La promesse de mettre un terme au monopole de Rostelecom sur le marché russe des télécommunications lointaines avant 2007 a été donnée par la Russie au cours des négociations avec l'Union européenne sur son adhésion à l'Organisation mondiale du commerce. Rostelecom fait partie de Sviazinvest, holding contrôlé par l'Etat. Comme il fournit des services aux structures de force russes, il est considéré comme entreprise stratégique et, de ce fait, la décision de le privatiser au sein de Sviazinvest requiert un décret spécial du chef de l'Etat. Le face-à-face entre les ministres libéraux, représentés par Guerman Gref, et les structures de force sur le sort de Rostelecom est l'un des nombreux obstacles qui empêchent la mise en vente du paquet d'actions de Sviazinvest appartenant à l'Etat (75% moins une action).

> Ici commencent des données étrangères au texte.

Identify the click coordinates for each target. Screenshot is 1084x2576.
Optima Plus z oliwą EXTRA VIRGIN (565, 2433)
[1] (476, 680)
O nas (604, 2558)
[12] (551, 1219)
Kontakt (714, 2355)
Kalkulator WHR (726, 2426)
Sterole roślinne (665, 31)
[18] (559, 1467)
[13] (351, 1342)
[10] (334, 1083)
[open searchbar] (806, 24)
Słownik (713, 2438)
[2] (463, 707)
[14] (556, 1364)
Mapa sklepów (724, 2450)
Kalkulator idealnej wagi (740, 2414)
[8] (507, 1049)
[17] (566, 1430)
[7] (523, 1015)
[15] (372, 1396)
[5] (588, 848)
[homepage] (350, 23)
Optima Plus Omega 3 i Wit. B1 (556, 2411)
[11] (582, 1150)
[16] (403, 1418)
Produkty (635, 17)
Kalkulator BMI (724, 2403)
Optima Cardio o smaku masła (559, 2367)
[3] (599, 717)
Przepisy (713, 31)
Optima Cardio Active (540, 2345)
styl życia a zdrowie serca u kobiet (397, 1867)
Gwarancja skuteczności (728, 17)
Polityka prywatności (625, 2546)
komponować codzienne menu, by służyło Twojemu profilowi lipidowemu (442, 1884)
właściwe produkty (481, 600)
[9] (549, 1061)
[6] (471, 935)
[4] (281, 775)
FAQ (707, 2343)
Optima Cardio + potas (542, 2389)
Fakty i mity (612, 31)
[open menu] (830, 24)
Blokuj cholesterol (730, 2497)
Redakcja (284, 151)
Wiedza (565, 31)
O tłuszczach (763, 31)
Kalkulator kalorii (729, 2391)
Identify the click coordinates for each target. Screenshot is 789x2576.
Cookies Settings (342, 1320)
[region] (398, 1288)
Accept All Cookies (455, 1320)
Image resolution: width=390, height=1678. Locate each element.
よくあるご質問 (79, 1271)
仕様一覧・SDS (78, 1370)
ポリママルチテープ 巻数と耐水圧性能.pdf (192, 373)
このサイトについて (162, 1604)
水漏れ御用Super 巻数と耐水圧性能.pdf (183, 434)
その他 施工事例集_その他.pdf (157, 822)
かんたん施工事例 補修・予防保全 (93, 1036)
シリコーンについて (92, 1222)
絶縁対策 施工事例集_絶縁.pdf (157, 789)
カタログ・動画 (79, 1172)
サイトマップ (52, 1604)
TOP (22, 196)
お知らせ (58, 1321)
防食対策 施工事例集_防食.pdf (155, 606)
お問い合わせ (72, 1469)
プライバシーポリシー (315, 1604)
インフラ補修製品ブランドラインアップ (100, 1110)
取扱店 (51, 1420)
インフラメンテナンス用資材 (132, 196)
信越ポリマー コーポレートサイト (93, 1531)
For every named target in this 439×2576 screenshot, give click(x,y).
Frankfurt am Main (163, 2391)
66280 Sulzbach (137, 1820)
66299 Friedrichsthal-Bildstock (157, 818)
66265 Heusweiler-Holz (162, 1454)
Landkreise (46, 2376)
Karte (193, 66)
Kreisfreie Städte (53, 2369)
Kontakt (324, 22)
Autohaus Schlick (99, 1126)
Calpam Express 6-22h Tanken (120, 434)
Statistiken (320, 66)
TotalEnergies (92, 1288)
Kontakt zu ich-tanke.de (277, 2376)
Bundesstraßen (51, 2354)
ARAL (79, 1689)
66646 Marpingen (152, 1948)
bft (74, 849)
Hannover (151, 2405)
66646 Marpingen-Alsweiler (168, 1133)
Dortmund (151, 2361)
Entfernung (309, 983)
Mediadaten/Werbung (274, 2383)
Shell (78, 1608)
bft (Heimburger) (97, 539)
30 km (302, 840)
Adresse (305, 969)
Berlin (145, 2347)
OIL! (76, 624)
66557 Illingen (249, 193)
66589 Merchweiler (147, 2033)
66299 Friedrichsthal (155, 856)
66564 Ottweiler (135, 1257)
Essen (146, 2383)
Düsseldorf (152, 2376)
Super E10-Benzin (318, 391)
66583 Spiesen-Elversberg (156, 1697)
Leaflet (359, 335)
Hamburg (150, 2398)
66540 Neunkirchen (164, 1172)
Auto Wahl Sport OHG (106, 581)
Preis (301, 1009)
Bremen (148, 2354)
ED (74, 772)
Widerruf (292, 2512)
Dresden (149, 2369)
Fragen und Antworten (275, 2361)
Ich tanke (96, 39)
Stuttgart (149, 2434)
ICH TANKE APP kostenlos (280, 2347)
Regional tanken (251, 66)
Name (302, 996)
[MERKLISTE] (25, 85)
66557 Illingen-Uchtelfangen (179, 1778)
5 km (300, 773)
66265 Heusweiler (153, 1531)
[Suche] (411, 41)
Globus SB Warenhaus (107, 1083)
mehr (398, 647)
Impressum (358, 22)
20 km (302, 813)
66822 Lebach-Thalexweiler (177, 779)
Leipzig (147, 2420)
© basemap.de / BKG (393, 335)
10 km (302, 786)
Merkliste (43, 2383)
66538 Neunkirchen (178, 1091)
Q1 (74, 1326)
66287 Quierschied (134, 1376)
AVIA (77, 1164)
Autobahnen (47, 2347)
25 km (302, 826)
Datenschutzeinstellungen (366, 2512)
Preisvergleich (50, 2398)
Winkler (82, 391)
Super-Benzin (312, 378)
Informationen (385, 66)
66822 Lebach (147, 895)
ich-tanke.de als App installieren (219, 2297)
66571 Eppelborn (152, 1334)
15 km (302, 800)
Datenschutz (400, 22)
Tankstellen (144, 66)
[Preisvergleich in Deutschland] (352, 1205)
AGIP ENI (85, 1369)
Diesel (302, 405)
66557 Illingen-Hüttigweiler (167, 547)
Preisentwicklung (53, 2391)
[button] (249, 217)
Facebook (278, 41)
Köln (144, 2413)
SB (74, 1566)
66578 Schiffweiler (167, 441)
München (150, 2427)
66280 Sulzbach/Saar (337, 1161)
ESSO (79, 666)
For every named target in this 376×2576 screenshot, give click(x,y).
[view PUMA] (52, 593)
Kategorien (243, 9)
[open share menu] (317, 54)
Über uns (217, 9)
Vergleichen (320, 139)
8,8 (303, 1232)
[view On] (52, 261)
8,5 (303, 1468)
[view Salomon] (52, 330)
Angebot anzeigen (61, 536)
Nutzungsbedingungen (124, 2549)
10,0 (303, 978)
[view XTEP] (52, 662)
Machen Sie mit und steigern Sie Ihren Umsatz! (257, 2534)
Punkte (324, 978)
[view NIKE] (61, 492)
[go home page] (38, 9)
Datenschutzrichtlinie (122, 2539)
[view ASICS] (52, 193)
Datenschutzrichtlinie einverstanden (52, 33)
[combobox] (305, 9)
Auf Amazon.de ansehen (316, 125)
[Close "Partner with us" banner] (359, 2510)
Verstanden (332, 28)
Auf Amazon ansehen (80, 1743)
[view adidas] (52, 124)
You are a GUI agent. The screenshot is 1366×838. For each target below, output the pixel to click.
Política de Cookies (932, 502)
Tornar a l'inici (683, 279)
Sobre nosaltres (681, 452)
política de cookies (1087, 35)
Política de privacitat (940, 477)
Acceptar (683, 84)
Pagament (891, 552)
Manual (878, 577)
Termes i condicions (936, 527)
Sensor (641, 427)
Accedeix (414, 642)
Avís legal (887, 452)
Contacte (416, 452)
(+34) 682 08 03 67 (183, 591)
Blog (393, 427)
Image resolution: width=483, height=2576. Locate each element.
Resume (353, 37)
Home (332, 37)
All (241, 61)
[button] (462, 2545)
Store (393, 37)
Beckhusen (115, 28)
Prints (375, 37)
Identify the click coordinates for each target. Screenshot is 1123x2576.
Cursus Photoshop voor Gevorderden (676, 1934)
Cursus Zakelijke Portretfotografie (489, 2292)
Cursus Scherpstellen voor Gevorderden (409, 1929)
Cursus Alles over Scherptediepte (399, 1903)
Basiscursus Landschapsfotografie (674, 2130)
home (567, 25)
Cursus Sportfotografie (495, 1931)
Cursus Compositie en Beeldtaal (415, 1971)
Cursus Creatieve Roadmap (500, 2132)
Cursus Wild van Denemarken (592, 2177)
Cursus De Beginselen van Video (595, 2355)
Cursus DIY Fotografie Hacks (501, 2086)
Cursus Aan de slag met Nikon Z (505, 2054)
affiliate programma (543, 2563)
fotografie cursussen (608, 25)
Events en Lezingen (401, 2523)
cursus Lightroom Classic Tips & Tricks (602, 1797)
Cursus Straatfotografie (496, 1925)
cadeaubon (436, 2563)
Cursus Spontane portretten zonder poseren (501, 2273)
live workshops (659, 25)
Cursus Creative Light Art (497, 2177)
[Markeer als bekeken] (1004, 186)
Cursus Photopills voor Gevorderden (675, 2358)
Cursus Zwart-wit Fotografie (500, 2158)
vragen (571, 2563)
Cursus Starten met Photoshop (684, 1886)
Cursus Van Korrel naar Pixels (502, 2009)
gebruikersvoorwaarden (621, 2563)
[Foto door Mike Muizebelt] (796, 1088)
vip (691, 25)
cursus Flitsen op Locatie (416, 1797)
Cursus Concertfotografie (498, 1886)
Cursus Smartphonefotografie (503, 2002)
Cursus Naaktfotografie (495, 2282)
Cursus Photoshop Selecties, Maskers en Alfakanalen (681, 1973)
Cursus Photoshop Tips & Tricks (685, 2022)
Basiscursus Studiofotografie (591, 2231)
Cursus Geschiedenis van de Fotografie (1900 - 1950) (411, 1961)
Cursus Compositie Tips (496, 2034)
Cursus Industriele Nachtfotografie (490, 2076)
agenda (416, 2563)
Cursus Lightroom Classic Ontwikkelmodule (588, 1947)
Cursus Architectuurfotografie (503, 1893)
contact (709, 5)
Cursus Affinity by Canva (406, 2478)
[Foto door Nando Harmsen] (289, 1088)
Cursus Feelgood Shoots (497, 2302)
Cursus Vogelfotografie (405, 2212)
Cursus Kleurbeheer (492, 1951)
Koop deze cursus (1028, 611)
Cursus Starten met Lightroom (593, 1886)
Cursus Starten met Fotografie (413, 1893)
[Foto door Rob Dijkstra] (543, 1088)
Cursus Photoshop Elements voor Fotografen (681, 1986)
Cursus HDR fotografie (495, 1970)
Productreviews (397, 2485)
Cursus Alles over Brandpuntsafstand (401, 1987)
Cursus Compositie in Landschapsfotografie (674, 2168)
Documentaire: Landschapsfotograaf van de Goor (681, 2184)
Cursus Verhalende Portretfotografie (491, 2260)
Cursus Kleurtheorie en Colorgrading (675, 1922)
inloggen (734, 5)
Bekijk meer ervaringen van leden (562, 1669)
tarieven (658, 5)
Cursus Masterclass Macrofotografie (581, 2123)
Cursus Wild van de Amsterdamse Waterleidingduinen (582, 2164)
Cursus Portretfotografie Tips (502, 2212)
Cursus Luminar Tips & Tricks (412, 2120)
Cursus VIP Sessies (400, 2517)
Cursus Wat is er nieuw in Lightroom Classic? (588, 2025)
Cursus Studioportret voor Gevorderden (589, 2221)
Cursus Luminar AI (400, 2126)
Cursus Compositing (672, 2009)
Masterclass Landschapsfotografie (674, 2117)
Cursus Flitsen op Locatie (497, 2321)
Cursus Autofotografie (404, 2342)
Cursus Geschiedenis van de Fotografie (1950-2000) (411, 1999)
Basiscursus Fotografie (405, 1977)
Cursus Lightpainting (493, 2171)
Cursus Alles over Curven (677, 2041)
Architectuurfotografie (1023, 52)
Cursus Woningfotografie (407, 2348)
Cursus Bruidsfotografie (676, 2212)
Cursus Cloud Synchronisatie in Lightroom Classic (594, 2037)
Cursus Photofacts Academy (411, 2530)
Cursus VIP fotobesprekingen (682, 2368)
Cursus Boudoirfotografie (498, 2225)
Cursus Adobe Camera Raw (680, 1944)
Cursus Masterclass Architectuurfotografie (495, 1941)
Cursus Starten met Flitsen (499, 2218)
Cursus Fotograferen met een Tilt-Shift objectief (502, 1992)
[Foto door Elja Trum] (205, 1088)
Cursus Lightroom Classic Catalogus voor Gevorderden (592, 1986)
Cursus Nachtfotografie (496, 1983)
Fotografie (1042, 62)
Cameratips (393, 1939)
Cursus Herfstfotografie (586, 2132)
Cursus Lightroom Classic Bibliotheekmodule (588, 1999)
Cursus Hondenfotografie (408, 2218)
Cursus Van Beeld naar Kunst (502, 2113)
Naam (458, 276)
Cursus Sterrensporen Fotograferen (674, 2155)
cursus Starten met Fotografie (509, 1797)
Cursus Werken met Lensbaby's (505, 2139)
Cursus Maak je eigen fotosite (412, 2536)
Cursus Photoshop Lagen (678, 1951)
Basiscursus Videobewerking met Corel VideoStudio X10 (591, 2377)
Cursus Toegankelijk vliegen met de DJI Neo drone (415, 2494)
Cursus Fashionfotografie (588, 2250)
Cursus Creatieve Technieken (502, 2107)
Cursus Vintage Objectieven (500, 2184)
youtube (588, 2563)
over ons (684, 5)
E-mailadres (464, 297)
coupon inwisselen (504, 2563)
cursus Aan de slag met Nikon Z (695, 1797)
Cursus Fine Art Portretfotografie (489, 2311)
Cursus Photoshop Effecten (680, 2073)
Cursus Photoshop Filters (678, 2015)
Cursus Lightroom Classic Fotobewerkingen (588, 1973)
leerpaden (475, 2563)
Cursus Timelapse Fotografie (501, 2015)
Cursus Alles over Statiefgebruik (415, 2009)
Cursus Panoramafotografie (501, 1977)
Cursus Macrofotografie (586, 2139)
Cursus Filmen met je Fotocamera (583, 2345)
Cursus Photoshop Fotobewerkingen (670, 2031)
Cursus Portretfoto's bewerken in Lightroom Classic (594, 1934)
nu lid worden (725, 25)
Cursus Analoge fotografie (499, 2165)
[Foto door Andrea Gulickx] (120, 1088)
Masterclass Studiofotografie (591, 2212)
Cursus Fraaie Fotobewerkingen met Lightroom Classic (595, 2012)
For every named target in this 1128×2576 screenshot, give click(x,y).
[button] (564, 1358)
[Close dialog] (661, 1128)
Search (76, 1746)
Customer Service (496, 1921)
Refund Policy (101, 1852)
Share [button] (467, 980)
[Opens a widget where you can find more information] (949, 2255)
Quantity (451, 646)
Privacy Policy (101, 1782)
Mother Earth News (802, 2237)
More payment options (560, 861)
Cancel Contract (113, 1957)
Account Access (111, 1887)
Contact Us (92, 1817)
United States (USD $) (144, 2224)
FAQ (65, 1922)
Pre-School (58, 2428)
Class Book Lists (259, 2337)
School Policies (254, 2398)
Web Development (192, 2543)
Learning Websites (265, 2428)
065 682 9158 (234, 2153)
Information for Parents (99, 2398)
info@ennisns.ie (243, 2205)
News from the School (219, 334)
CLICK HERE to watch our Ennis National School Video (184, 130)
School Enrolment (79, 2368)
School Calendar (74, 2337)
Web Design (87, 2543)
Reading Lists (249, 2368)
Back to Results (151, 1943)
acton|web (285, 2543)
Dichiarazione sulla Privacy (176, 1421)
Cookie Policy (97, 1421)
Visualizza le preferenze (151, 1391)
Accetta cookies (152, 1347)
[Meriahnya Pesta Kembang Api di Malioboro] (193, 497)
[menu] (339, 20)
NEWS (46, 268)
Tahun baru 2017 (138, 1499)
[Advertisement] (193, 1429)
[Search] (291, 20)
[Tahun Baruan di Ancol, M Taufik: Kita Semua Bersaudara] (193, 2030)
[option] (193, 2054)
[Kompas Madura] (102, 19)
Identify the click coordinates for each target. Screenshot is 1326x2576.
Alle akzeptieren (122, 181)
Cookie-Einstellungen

La libéralisation du marché des télécommunications lointaines fait un peu plus la lumière sur le problème. Les analystes n'ont cessé d'affirmer que seule la privatisation pourrait attirer à Rostelecom des managers capables de sauver l'entreprise des conséquences de la méthode de gestion soviétique. Mais Léonide Reïman a déjà déclaré que Sviazinvest ne serait pas vendu dans sa totalité avant 2006. Que signifiera dans ce cas la privatisation ou la démonopolisation de Rostelecom tant qu'il reste intégré dans Sviazinvest? Selon les évaluations, Rostelecom perdrait un tiers de sa part du marché, principalement des clients corporates qui, d'ailleurs, utilisent dès maintenant les services de différents opérateurs. Rostelecom ne gardera que les abonnés individuels qu'il sera obligé de desservir dans de nouvelles conditions, celles de la concurrence avec de nouveaux opérateurs.
Qui sont ces nouveaux opérateurs, cette troïka qui, d'après les experts, a tout à gagner aux prochaines transformations ? Parmi les bénéficiaires les plus probables de la libéralisation les experts citent AFK Sistema et son entreprise MTT (Transit Telecom International), Golden Telecom, partiellement contrôlé par Alfa Group, et la société publique TransTelecom.
MTT a déjà annoncé son projet de lancement de services de téléphonie interurbaine et internationale dès cet été. La société a l'avantage de gérer onze commutateurs locaux dans les régions fédérales et envisage de porter leur nombre à 44 dans les années à venir. Cela veut dire qu'elle ne sera pas obligée à payer aux opérateurs locaux le "dernier mille" (last mile) de la connexion à la ligne principale de Rostelecom. Pour fournir ses services de téléphonie lointaine, MMT, tout comme Golden Telecom, devra louer le réseau du monopoliste Rostelecom.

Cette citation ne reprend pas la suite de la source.